‘He never really respected us’: Biden pits Trump supporters against him in Wisconsin

Published September 21, 2020 8:35pm ET



2020 Democratic presidential nominee Joe Biden appealed to Wisconsin voters who backed President Trump in 2016 during his second trip to the state since Labor Day.

“The simple truth is that Donald Trump ran for office saying he would represent the forgotten men and women of this country, and then, once in office, he forgot us,” Biden said in Manitowoc on Monday. “It’s not only, ‘Did he forgot them?’ though. The truth is, he never really respected us.”

The two-term vice president added, “I know many of you were frustrated. You were angry. You believed you weren’t being seen, represented, or heard. I get it. It has to change, and I promise you this: It will change with me.”

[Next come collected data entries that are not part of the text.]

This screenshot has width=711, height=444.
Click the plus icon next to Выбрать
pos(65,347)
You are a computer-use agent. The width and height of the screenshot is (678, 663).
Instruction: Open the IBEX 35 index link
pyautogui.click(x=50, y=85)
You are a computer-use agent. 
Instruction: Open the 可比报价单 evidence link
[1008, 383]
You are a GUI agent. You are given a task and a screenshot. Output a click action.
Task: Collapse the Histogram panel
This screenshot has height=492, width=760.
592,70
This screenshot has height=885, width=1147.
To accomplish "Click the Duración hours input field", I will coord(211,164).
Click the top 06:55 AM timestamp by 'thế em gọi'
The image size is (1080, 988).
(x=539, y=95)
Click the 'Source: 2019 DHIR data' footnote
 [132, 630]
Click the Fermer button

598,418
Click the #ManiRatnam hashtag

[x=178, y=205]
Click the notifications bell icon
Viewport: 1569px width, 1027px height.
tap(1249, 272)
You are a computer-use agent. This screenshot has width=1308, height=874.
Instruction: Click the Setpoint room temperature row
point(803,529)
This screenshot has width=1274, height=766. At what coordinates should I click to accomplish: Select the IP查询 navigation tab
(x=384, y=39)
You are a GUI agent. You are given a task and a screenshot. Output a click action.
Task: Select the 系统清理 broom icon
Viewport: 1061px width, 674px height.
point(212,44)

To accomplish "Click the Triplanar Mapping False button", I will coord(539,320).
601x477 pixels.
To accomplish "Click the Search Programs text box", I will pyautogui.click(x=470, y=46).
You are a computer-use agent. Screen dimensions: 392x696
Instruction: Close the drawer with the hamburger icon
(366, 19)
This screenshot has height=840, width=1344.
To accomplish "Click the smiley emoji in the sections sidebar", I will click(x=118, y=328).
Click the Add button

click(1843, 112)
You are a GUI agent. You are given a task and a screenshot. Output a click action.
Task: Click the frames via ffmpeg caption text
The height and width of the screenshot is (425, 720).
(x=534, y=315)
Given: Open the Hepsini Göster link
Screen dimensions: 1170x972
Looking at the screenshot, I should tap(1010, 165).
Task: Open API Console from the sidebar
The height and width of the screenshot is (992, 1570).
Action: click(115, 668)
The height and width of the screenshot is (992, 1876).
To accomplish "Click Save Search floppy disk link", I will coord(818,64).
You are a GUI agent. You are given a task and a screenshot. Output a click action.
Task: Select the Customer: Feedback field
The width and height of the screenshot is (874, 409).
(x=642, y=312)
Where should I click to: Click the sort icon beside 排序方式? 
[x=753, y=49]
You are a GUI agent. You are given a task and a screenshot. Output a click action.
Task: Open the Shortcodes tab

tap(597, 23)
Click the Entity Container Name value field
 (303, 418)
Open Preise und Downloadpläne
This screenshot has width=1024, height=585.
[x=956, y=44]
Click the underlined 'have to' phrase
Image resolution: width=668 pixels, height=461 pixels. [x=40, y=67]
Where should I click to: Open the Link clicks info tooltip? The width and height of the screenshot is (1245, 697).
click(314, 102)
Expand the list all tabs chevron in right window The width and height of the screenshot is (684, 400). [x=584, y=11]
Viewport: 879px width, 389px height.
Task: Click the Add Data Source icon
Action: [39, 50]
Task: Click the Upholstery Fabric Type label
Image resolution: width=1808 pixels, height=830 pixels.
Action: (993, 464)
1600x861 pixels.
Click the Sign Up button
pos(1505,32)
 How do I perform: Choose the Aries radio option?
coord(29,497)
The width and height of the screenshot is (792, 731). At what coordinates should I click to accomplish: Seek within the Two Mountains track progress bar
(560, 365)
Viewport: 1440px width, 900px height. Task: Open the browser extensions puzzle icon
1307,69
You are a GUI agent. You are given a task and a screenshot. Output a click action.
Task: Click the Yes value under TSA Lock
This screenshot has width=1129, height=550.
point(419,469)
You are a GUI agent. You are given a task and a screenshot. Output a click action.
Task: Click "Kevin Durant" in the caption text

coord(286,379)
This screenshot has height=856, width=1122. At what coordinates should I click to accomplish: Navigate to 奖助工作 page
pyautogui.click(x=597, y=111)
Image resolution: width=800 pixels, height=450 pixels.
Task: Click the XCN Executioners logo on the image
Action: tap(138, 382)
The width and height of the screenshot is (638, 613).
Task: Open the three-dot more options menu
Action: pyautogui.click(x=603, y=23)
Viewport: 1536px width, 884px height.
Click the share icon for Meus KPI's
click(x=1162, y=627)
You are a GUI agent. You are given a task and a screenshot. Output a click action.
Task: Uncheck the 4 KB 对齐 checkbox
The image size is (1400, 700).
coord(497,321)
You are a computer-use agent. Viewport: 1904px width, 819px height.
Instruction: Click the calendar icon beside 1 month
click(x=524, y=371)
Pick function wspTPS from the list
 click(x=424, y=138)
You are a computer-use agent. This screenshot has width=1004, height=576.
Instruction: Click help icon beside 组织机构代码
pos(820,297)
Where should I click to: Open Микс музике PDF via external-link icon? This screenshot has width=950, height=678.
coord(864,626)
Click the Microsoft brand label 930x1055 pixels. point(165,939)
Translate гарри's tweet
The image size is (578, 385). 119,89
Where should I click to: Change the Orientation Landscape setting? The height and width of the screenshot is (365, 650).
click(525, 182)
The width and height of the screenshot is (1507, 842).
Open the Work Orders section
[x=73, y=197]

Biden spoke about perceived weaknesses with Trump’s China trade deal and Trump’s “tax cut for the wealthy,” key reasons why Republicans vote for him despite concerns regarding his character.

“I think it’s about time a state school president sat in the Oval Office,” the University of Delaware graduate continued.

Biden visited the Wisconsin Aluminum Foundry in Manitowoc County on Monday, a county Trump won with 57% of the vote and 21 percentage points in the last presidential election. 2012 Republican standard-bearer Mitt Romney carried the county with 51% support. Then-candidate Barack Obama did the same in 2008 with 53% and 7 points.

Biden’s first Wisconsin swing was to Kenosha after Jacob Blake was shot by police last month. During Monday’s trip, the former vice president returned to previous talking points, such as COVID-19, after Supreme Court Justice Ruth Bader Ginsburg’s death on Friday. The justice’s death and her vacant seat on the nation’s highest court dominated political discussions over the weekend, but he didn’t mention it during his speech.

Instead, Biden addressed the upcoming milestone of 200,000 dying from COVID-19 in the United States.

“You can’t lose the ability to feel the sorrow and the loss and the anger for so many lives lost. We can’t let the numbers become statistics, background noise, just a blur,” he said.

Biden claimed that Trump panicked rather than responded to the virus, an issue he described as being “too big” for Trump.

“All his life, Donald Trump has been bailed out from any problem he faced. With this crisis, a real crisis, a crisis that required serious presidential leadership, he just wasn’t up to it,” he said.

Wisconsin was the tipping point in the 2016 election. Trump won Wisconsin’s 10 electoral votes in 2016 by 23,000 votes, or less than a percentage point. He was the first Republican nominee to clinch the state since 1984.